In addition to the gown, headpiece, and veil, you will need the proper undergarments. These can include panties, bra or bustier, slip, petticoat and/or crinoline, stockings and garter. Purchase your undergarments, slips prior to the first fitting. Be certain all are comfortable. If you need a strapless bra and are unused to wearing one, wear it around the house to get used to it. If the dress has a straight skirt, shop for a full length slip to wear underneath it. If you have chosen a dress with a fuller skirt, consider whether you need a crinoline or if a full petticoat will do. Consider, too, the waist of the gown. Many slips are styled to fit under specifically designed waists. Have your slip, petticoat or crinoline hemmed two to three inches shorter than your gown. That way, it will not accidentally show while you are walking down the aisle or dancing.
Select hosiery to complement your dress. Sheer hose in white, ivory or cream are more becoming under your gown than shades that blend with your skin tone. Go as fancy as you want with your hosiery. Consider white lace hose, hose with bows or all-over floral patterns, or hose embellished at the ankle with embroidery and/or jewels. Be sure to have at least one extra pair on hand in case of an emergency.
When purchasing a garter, be sure to check its fit. If it is too tight, it will become very uncomfortable. If it is too large, it may slide down your leg. You may want to purchase two garters, as your groom will throw one to the single male guests.
Gloves of various styles and lengths can be worn with many gowns. If you do want to wear gloves, mention your interest in wearing gloves to your sales consultant early in your gown shopping.
When select ing jewelry, take a photograph of you in your gown if possible. It is best to have both a full-length photo as well as a good upper body shot.
Jewelry should be selected with care. The design of the gown will dictate the choice of jewelry. Earrings are almost always worn. They should complement the overall look of the bridal ensemble: the gown, headpiece, veil, and your hairstyle. In fact, earrings may be the only jewelry needed if your gown is high-necked and long sleeved, or the bodice is elaborately detailed. If the gown exposes the neck and arms, consider purchasing matching earrings, necklace, and bracelet.
Keep scale in mind.

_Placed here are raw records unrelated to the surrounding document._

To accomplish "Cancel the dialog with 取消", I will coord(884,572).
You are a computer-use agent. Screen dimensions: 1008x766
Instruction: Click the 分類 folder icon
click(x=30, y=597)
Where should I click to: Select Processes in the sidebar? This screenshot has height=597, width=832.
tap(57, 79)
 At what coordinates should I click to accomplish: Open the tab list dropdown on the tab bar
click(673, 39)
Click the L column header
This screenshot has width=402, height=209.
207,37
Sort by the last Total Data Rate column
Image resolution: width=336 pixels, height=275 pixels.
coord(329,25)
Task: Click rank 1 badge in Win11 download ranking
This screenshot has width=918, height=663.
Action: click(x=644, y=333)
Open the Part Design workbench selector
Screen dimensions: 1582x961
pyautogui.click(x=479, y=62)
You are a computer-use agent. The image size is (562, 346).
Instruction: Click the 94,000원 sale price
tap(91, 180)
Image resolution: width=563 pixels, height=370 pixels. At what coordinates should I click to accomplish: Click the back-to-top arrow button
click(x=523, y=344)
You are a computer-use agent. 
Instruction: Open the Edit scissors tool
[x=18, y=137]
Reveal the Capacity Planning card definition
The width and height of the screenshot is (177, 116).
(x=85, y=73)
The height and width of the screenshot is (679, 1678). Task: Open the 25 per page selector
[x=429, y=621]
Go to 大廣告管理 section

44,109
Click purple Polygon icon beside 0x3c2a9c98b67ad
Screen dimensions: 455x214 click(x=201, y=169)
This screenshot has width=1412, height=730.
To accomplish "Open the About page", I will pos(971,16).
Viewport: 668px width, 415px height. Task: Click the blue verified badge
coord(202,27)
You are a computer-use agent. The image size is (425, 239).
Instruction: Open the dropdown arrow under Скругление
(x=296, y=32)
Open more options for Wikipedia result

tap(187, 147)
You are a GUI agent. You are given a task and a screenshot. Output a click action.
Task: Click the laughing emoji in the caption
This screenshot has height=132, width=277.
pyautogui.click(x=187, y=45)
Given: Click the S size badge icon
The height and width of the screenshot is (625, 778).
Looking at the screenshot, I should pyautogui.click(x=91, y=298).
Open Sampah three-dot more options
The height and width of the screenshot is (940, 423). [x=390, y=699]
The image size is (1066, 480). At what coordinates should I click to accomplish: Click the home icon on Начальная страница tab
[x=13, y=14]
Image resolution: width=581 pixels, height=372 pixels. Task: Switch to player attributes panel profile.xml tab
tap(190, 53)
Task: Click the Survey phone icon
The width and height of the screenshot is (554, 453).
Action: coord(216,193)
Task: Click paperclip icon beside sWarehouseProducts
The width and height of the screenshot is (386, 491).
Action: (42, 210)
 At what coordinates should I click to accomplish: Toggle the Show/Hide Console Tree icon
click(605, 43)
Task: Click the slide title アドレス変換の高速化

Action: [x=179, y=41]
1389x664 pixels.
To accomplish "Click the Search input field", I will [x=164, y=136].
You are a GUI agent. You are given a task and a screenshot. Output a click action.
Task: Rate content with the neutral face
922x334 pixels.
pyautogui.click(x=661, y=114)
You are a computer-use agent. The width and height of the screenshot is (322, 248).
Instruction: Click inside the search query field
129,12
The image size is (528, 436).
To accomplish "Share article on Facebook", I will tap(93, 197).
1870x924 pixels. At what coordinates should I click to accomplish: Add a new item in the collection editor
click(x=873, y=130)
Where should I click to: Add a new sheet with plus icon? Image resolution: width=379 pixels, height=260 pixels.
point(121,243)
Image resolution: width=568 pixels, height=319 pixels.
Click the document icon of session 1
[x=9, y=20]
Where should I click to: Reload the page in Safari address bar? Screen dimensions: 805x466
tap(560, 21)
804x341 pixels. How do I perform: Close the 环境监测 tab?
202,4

Petite brides should choose jewelry with a more delicate look, while taller and more full-figured brides can consider more dramatic jewelry.
This is also a good time to look at jewelry for your attendants. Crystals come in many different colors, or choose pearl or iridescent jewelry if you have a difficult color to match.
If you don’t own a fine handkerchief, now is the time to consider purchasing one. It can be wrapped around the bouquet or tucked in a sleeve. Either way, a handkerchief is an elegant way to wipe away a happy tear or two.
Don’t forget a wrap, particularly if you are getting married during the late fall, winter, or early spring. If you don’t own an evening wrap, ask if you can borrow one from a close friend. You can also rent one, or purchase a beautiful shawl or cape. Both can be worn after the wedding.
Apparel for Bridal Attendants
When choosing dresses for your attendants, keep in mind color, style, and cost. Opt for a style that will complement your gown as well as the girls in your bridal party. The length of the bridesmaids’ dresses need not be the same as your gown, but should never be longer. If choosing tea length for the bridesmaids, be sure they are hemmed the same distance from the floor, despite any differences in their heights. Use the tallest bridesmaid to determin e the most flattering length, and have the others hemmed accordingly. The honor attendant’s dress is usually a different shade than the rest of the bridal party, although it doesn’t need to be.
Take your bridal party along and ask for their opinions. Remember, they are wearing and paying for their own dresses and they should be comfortable with them. If you have a large wedding party, you may have to go with a majority decision, as sometimes it’s hard to get so many to agree on the same dress. All dresses should be ordered from the same store at the same time if possible. This ensures you will receive the same dye lot on all of the dresses.
Junior bridesmaids usually wear an identical style to that of the bridesmaids, if possible. If you are having a flower girl, she may dress like the bridesmaids or wear a similar style in the same or complementing color. Another option is a white or off white dress trimmed with ribbons or bows of the wedding colors.
If you wish to have the attendants’ shoes dyed, be sure to ask for fabric swatches to take along. All shoes should be dyed at the same place if possible to ensure color uniformity.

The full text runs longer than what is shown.